Shamina is Manager, Development at the Surrey Food Bank, BC’s 2nd largest food bank, serving 14,000 clients a month. She is also a contemporary artist whose work, which has often taken up themes related to awareness of diverse and possibly underrepresented voices, has been shown across Canada, in the US and Europe. Before coming into fundraising as Events and Communications Coordinator at Surrey Food Bank, she enjoyed 15 years managing and developing university academic and continuing studies programs at Simon Fraser University. She brought leadership to what became her main role in these positions –bringing engaged and curious minds to places of wonder, exploration and understanding, and bring researchers and learners together to create communities. And she has thrived on finding ways to tell Canadians’ stories to each other in positions working in Ministry of Citizenship and Immigration, for small Canadian publishers, community and municipal museums, and through public art and art in public places.
I am the intersection of many venn diagrams.
By background, I am Indian, by creed Muslim, by education British, by upbringing Middle Eastern, by choice Quebecer, and by career fundraiser.
Despite all the good I can do, I hit ceilings, and I hit walls, because the ignorance and prejudice that affects our society seeps into the charitable sector. Where at times, I often have to justify my presence around an otherwise homogeneous table.
It is my personal mission to carve out a place for people like me in the fundraising sector – the disenfranchised, the forgotten, the silent, to stamp out the hypocrisy within charities that takes a moral high ground while ignoring the systemic issues of diversity and inclusion within. Because no one should be treated like their lives don’t matter.
Jonea Agwa is a Fundraising and Communications Coordinator at Beautiful World Canada, a not-for-profit organization that provides comprehensive scholarships to at-risk secondary and post-secondary students in sub-Saharan Africa.
Prior to joining the Beautiful World team, Jonea worked with several other leading international development organizations including The Stephen Lewis Foundation, Oxfam-Canada and the African Confederation of Savings and Credit Associations in Nairobi, Kenya.
When she isn’t working, Jonea enjoys watching movies in run-down movie theatres, travelling, hiking, and dog-watching.
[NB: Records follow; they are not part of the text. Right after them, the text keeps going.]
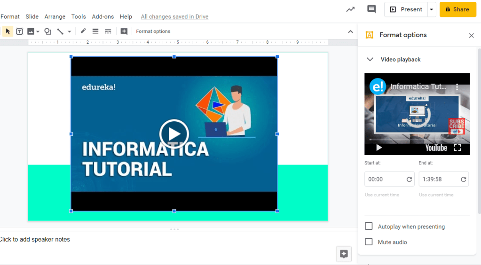481x265 pixels.
Task: Open the Add-ons menu
Action: 103,16
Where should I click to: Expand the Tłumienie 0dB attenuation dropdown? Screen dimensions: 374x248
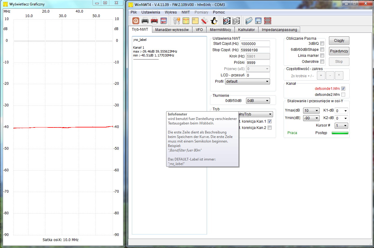click(257, 101)
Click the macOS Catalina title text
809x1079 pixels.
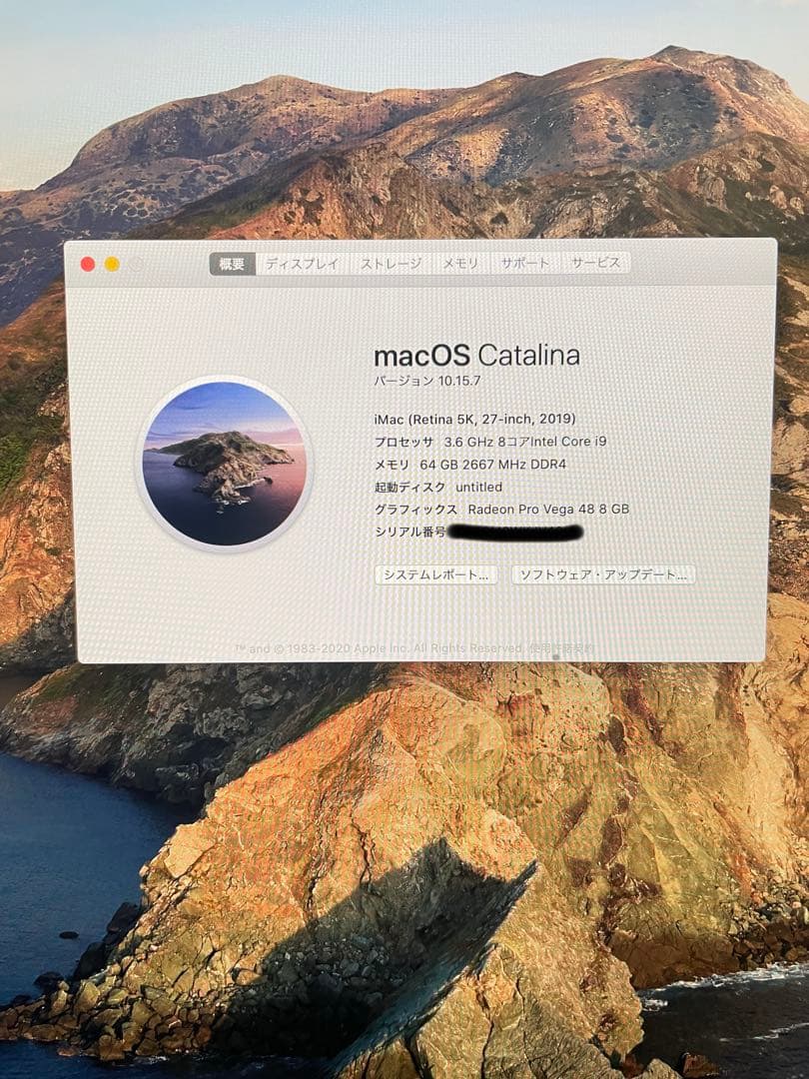475,355
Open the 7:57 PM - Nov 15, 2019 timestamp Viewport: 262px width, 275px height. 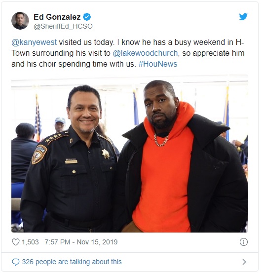point(81,242)
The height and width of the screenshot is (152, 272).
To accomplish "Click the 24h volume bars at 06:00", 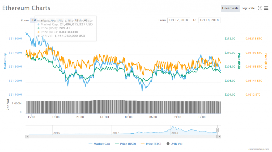I will coord(153,106).
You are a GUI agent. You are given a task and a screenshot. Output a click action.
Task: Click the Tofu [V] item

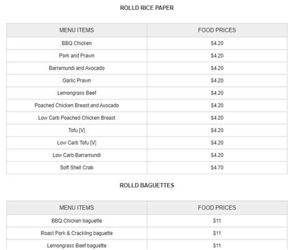click(x=77, y=130)
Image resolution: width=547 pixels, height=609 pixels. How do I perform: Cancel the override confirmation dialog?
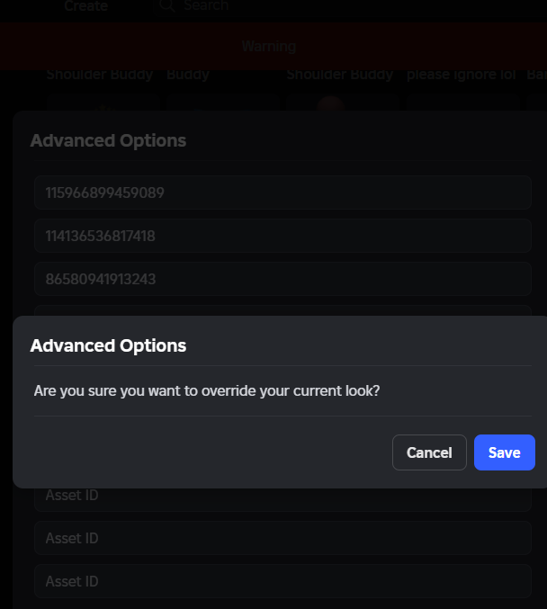tap(429, 452)
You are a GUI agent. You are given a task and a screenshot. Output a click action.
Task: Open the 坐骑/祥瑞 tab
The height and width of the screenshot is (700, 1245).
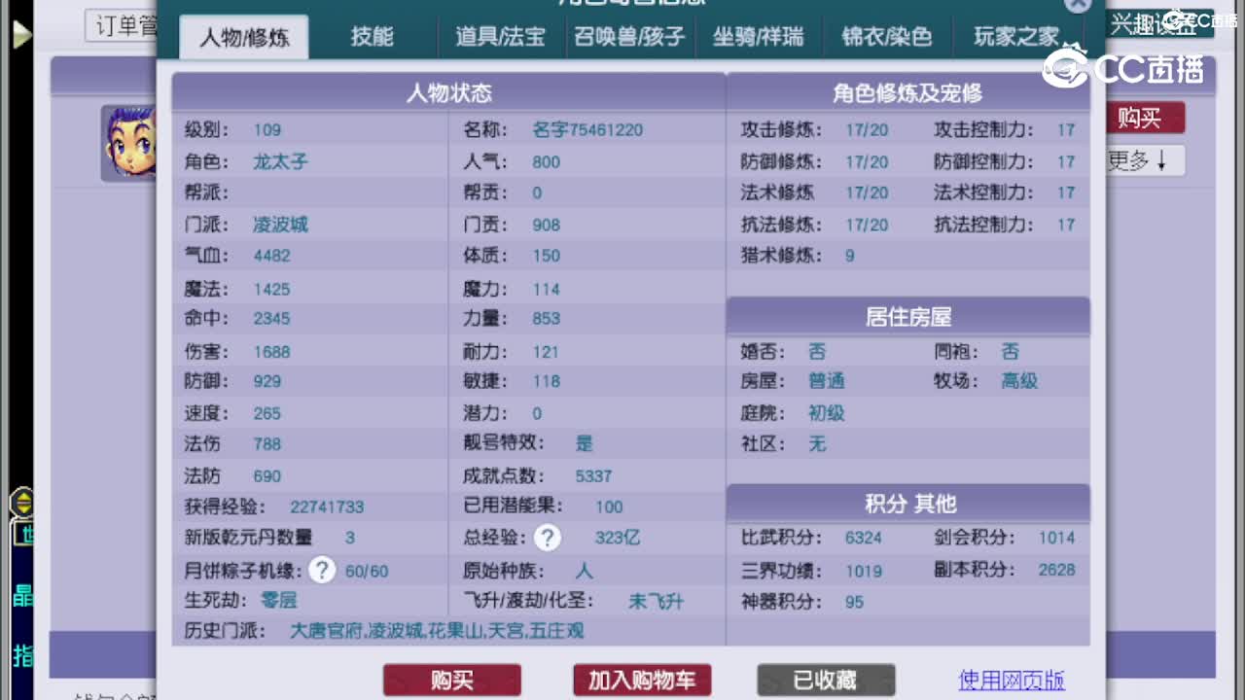pos(758,35)
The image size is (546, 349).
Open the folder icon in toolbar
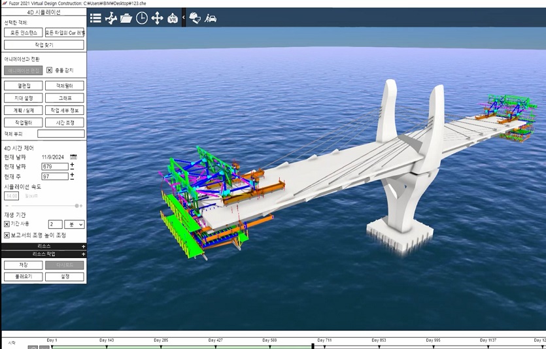tap(126, 18)
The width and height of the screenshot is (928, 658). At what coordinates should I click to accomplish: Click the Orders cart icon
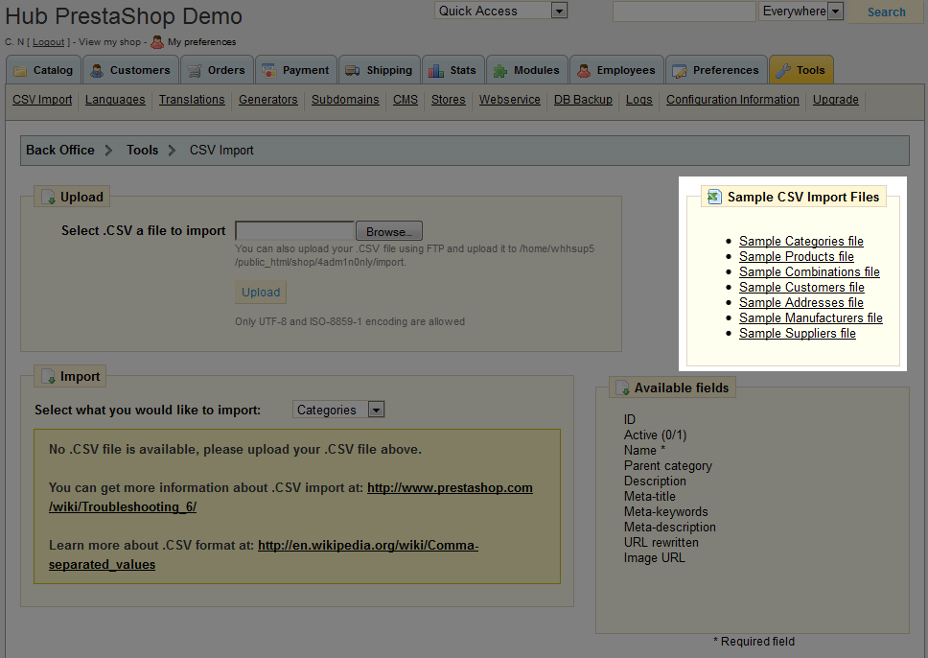coord(195,71)
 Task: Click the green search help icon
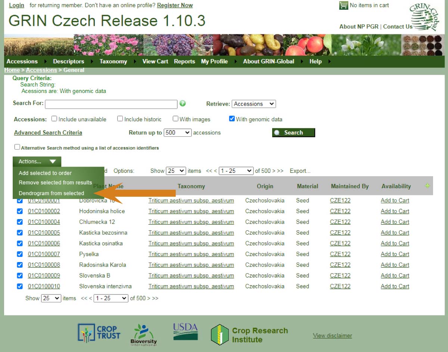183,103
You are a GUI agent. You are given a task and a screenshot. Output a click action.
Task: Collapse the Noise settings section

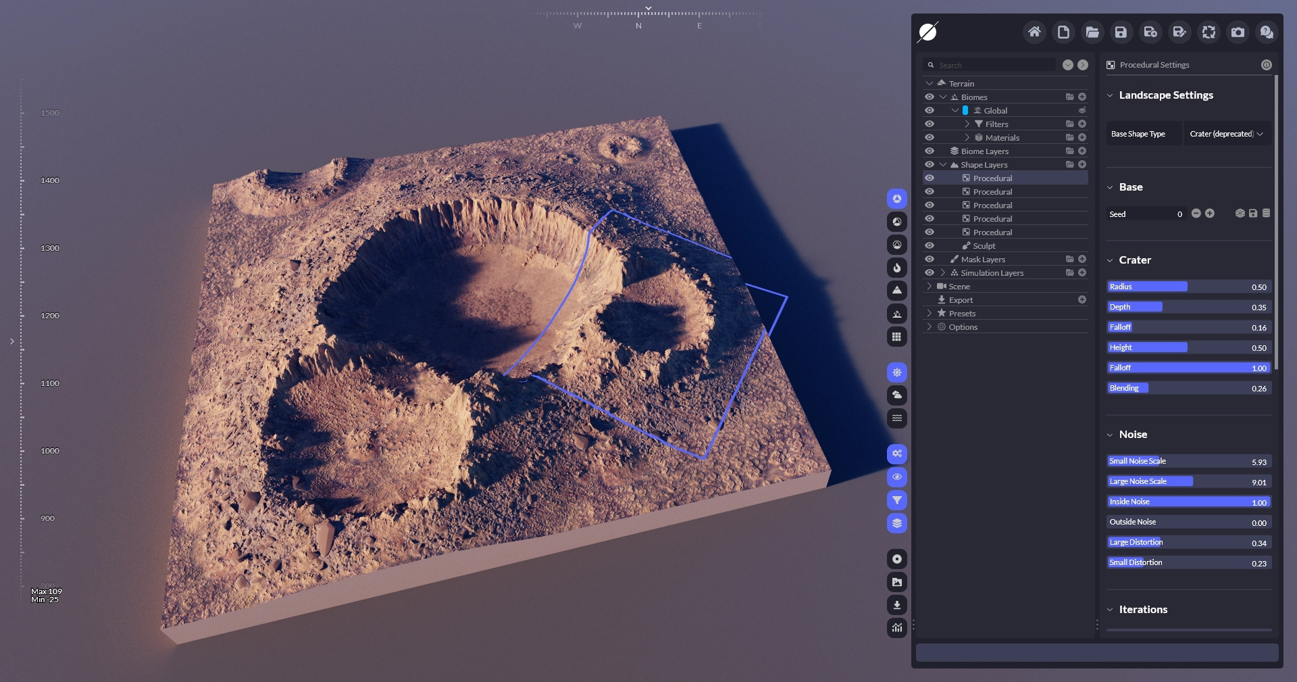click(x=1110, y=435)
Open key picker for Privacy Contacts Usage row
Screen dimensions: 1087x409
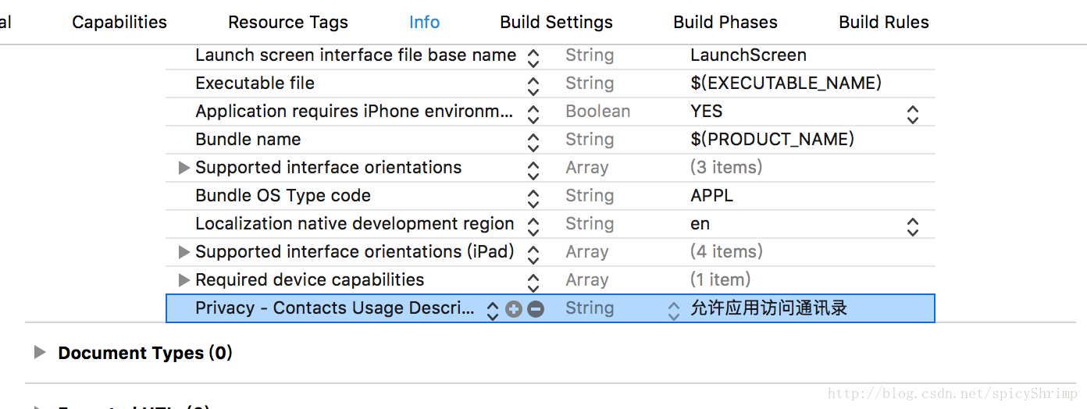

Jonea holds a Master’s degree in International Development and Globalization from the University of Ottawa and an honours degree in Political Science from the University of Waterloo. She is excited to be a part of AFP’s Fellowship in Inclusion and Philanthropy and is looking forward to learning from leaders in the field of fundraising and philanthropy.
An alumna of the University of Toronto Scarborough, Janet had her first exposure to fundraising as a student working for the U of T Development Department call centre as part of the annual giving campaign. Currently, Janet is the Donor Relations Coordinator at Hospice Georgian Triangle (HGT), a community palliative care organization that operates Campbell House – a residential hospice which serves the South Georgian Bay community. Prior to joining HGT as a fundraiser in 2014, Janet worked in television broadcast and media production for 22 years as an Associate Director and Project Manager with S-Media, World Snowsports Events Group, CBC Television, CTV, TSN, Discovery Channel and many others.
A proud mom of a York University student and a goofy golden retriever, in her spare time Janet is involved in community theatre as an actor, director, stage manager and board member with Gaslight Community Theatre Productions.